Each type of machine presents its own particular hazards, and it is not the purpose of this
standard to recommend the manner of application of the ESPE to any particular machine. The
application of the ESPE should be a matter for agreement between the equipment supplier,
the machine user and the enforcing authority; in this context, attention is drawn to the relevant
guidance established internationally, for example, ISO 12100.
Due to the complexity of the technology of ESPEs there are many issues that are highly
dependent on analysis and expertise in specific test and measurement techniques. In order to
provide a high level of confidence, independent review by relevant expertise is recommended.

61496-2 © IEC:2013 – 7 –
SAFETY OF MACHINERY –
ELECTRO-SENSITIVE PROTECTIVE EQUIPMENT –

Part 2: Particular requirements for equipment using
active opto-electronic protective devices (AOPDs)

▶ _What you have to do_
According to the standard excerpt, which parties should agree on how the ESPE is applied? The data after the standard excerpt has no connection to it.

▶ _Given material_
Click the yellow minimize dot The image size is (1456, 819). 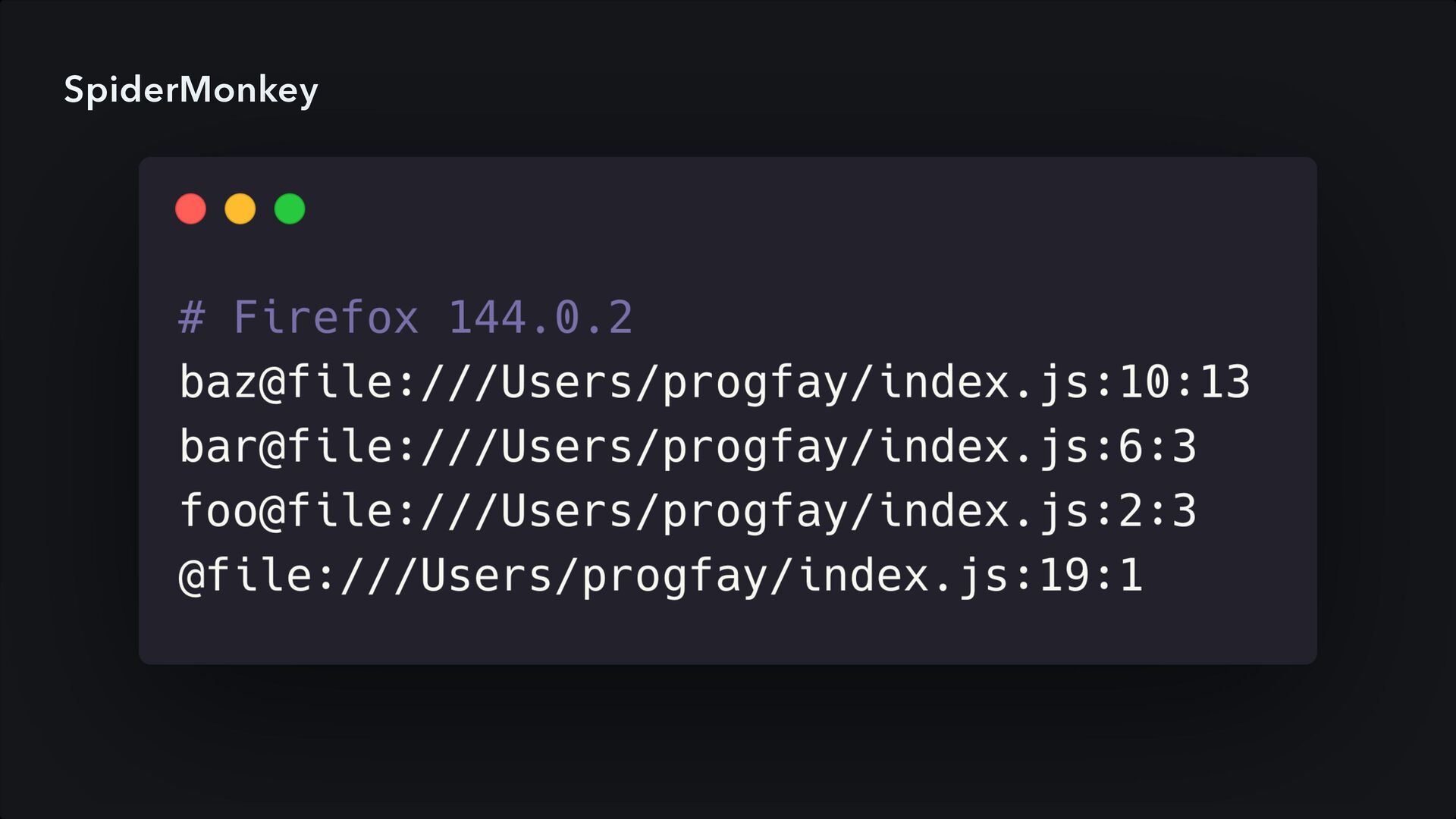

▶ _Exercise response_
The equipment supplier, the machine user and the enforcing authority.